SUPPLIED RECORDS –
=== Begin Enclosure ===
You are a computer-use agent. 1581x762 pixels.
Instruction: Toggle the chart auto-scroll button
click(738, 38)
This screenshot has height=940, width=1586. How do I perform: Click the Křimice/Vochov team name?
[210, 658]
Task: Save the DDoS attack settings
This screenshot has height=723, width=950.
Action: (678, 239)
=== End Enclosure ===
=== Begin Enclosure ===
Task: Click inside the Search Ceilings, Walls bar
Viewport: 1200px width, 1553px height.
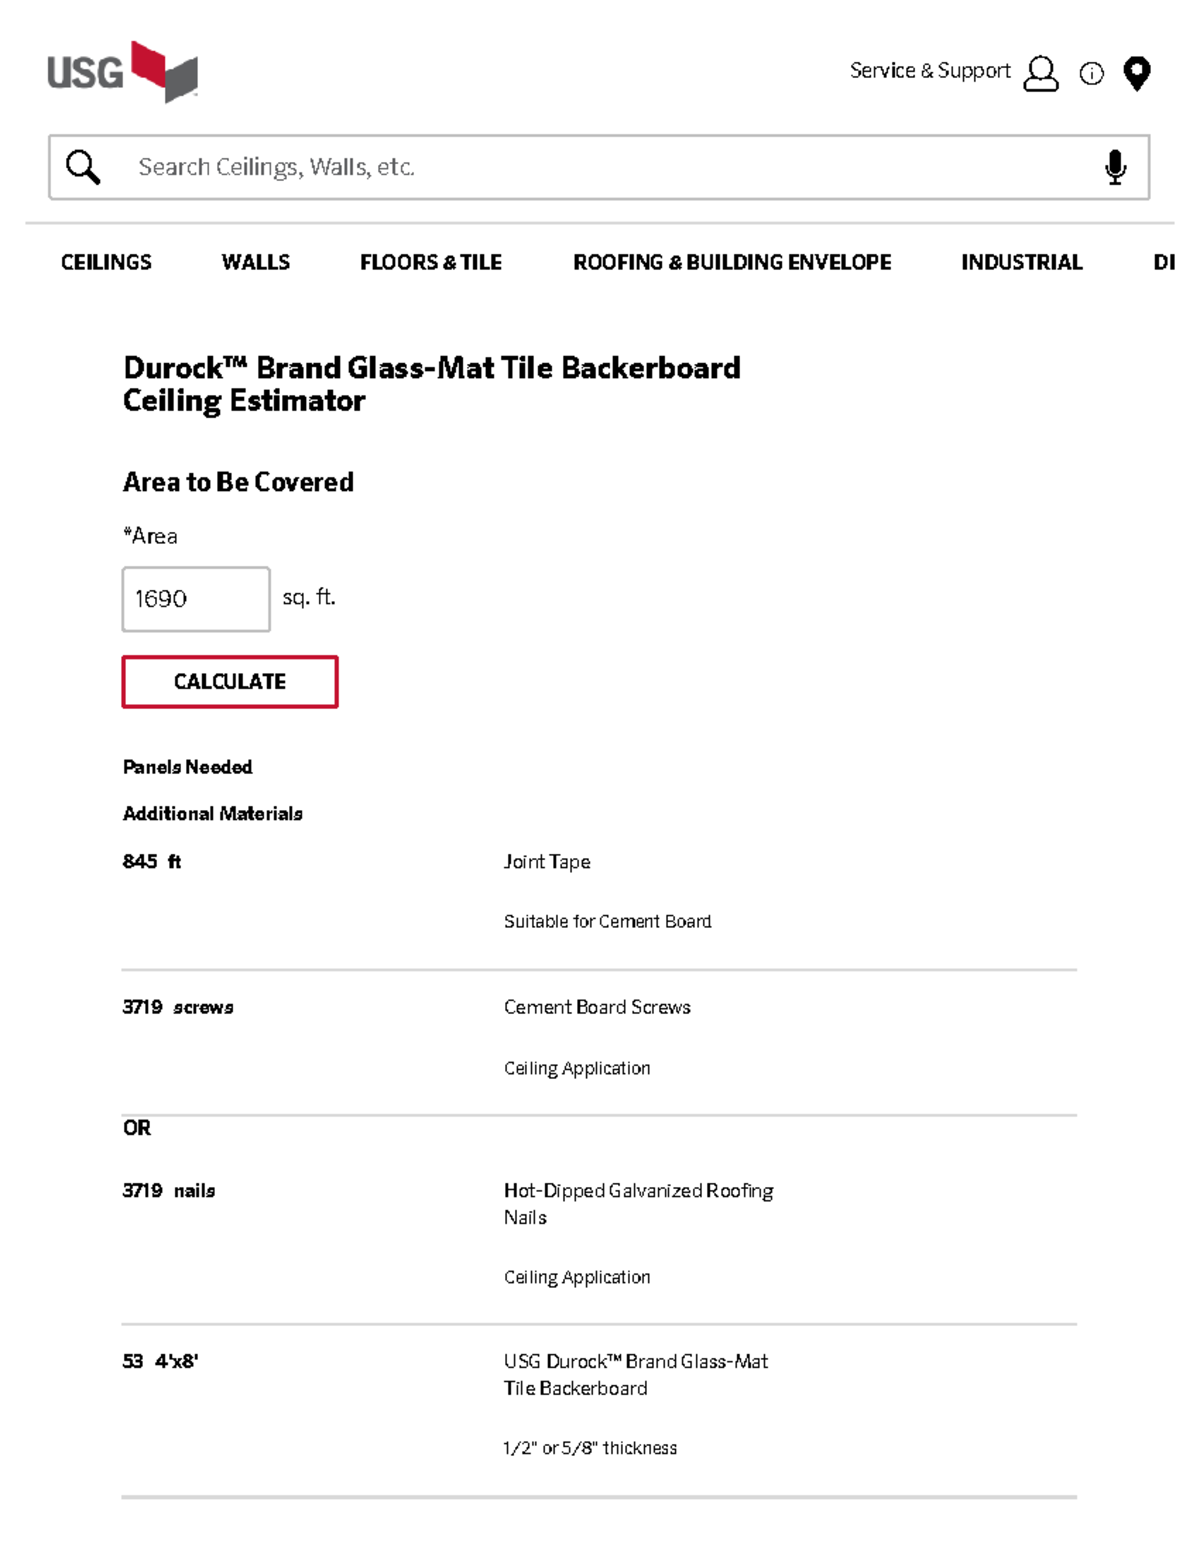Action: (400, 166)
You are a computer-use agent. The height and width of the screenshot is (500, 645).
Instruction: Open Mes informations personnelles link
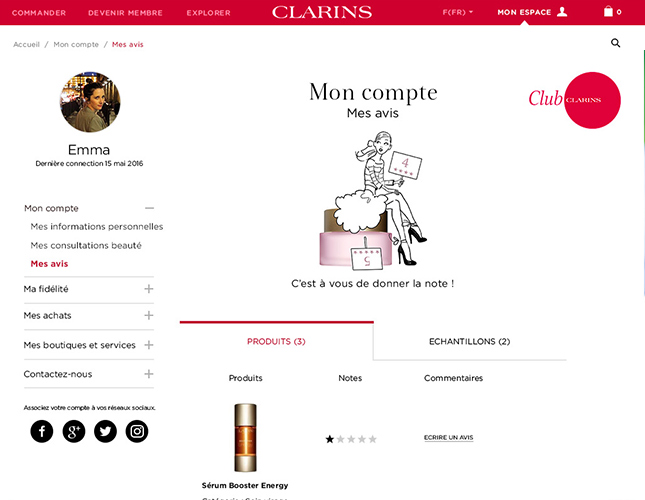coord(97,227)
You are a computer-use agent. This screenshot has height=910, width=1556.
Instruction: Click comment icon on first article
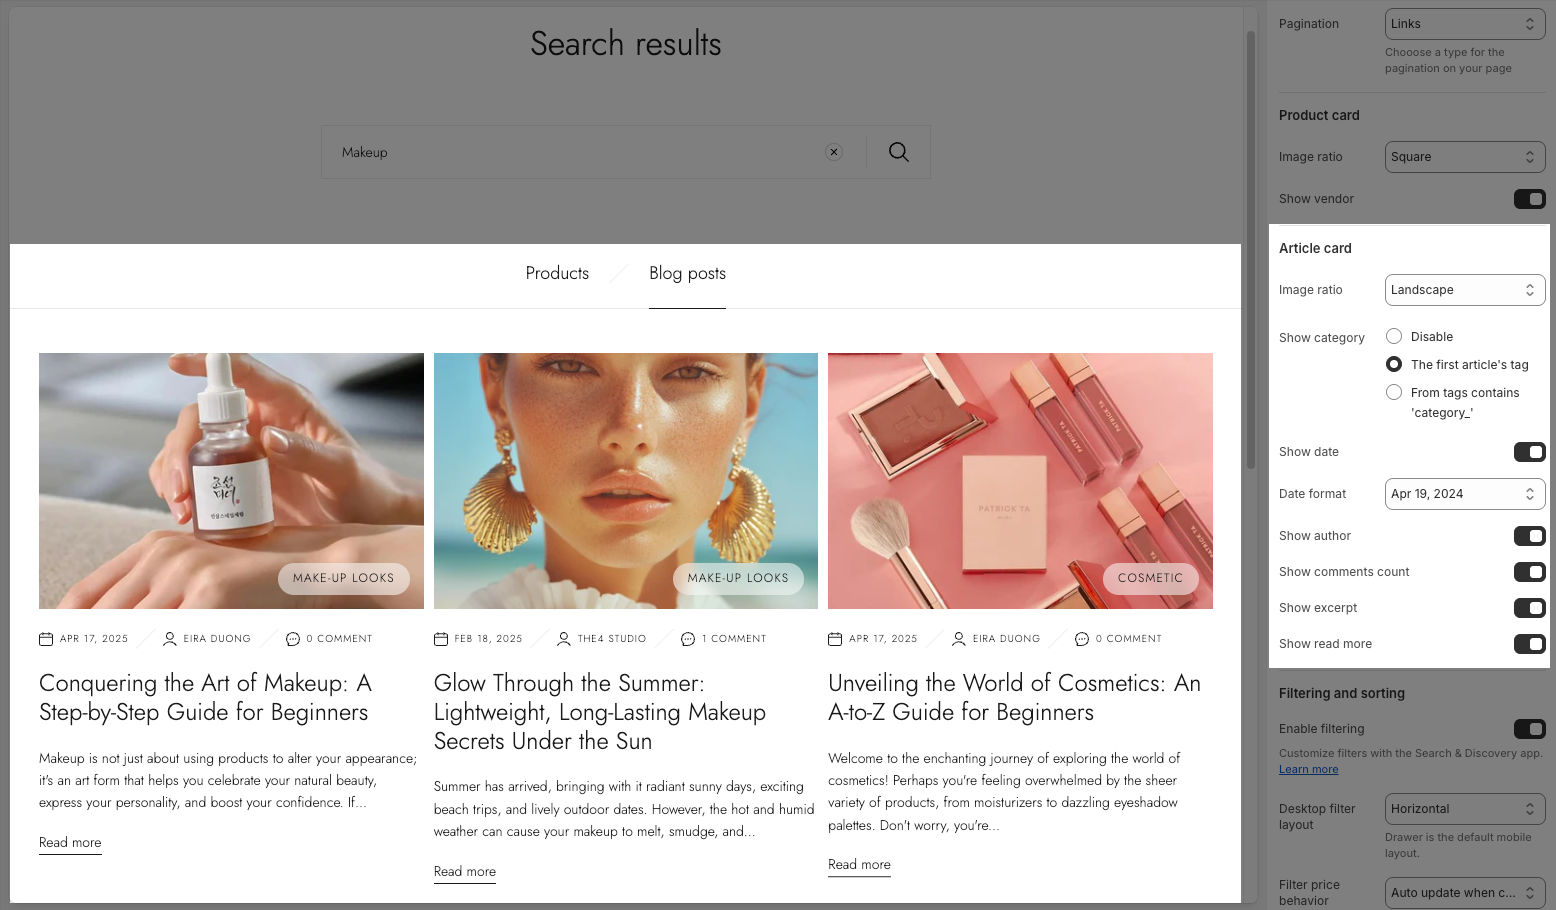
=== End Enclosure ===
=== Begin Enclosure ===
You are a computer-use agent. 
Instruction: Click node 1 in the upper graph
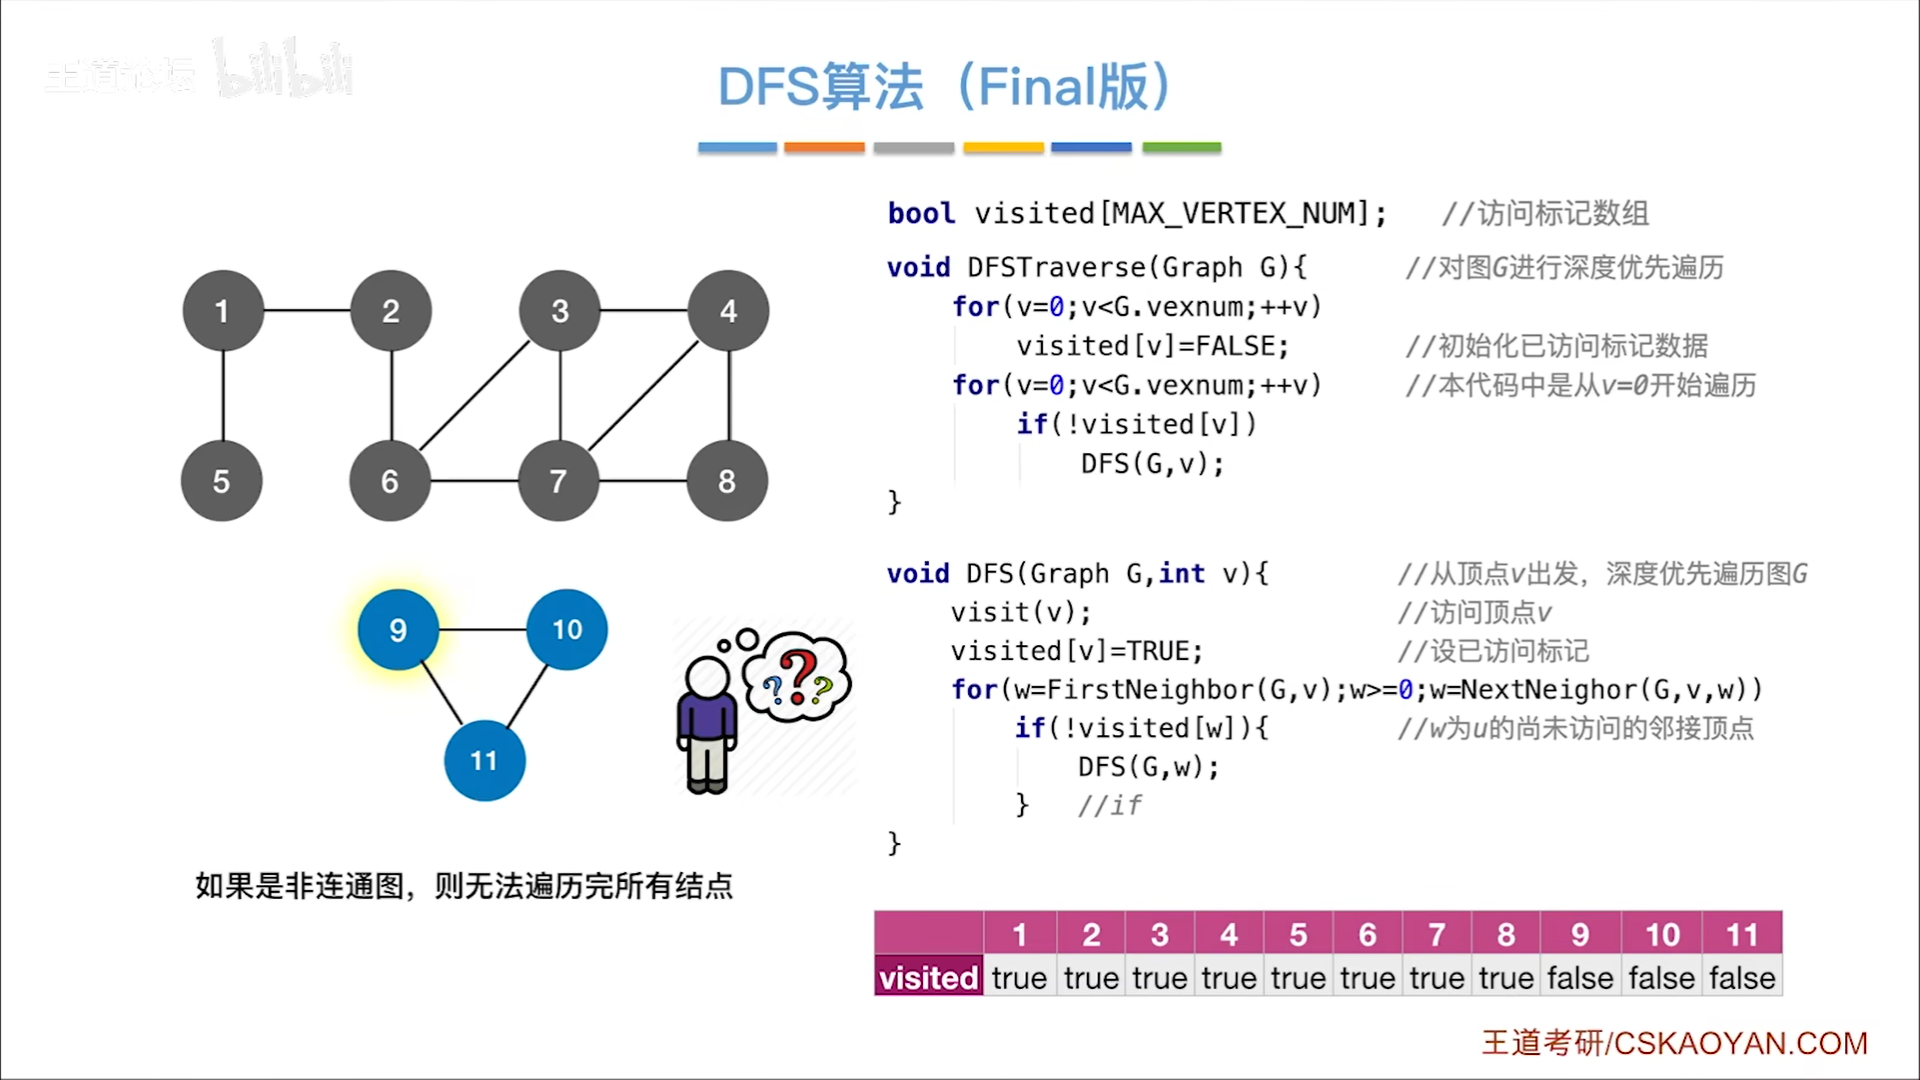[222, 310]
=== End Enclosure ===
ASSIGNMENT –
Using the material, show each line where the string "computer" can be found.

FINISHED EXERCISE –
You are a computer-use agent. 1581x762 pixels.
You are a computer-use agent. The height and width of the screenshot is (500, 645).
You are a computer-use agent. This screenshot has height=910, width=1556.
You are a computer-use agent. 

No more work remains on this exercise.